A Kuwaiti MP has reportedly proposed that foreign workers are sorted based on their income and profession and forced to undergo mandatory tests to stay in the country.
The roadmap described by MP Dr Abdurrahman Al-Jeeran in the Al-Rai publication would see expats pay for training courses in their field and deported if they fail two times.
“If he passes the courses, then he would be required to pay fees. And if he fails, he is given a second opportunity to pass the course. If he does not in the second chance, he is deported,” he was quoted as saying.
Jeeran reportedly argued earlier this week that the demographic imbalance in the country should be a priority when the National Assembly resumes sessions in October.
Expats make up roughly 70 per cent of the country’s estimated 4.3 million population.
“Does Kuwait need 800,000 Indians and 500,000 Arabs with below average educational levels?” he was quoted as saying, calling for limits on expat numbers.
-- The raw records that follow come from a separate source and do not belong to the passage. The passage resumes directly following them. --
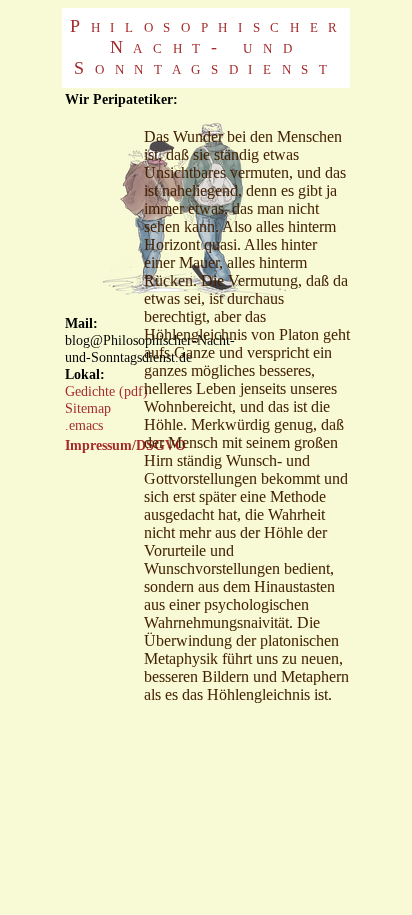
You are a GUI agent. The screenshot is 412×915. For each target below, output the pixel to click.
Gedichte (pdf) (106, 391)
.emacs (84, 425)
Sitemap (88, 408)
Separately though he did call for a “reasonable” minimum wage, suggesting foreign workers will not be able to meet the financial demand of their families of the cost of living increases.
In recent years Kuwait has sought to reduce its reliance on expatriates and the percentage of foreign workers in the country.
Earlier in 2016, local reports suggested government departments had been instructed to lay off unnecessary expats and freeze the recruitment of foreign workers.
The country is also reportedly considering plans to deport expats that are fired or made redundant.
Last week a report released by InterNations ranked Kuwait as the worst country in the world for expatriates, attracting attention from local officials.
Minister of social affairs and labour and state minister for planning and development Hind Al- Subaih criticised the Expat Insider 2016 survey and said a team had been assigned to investigate its findings.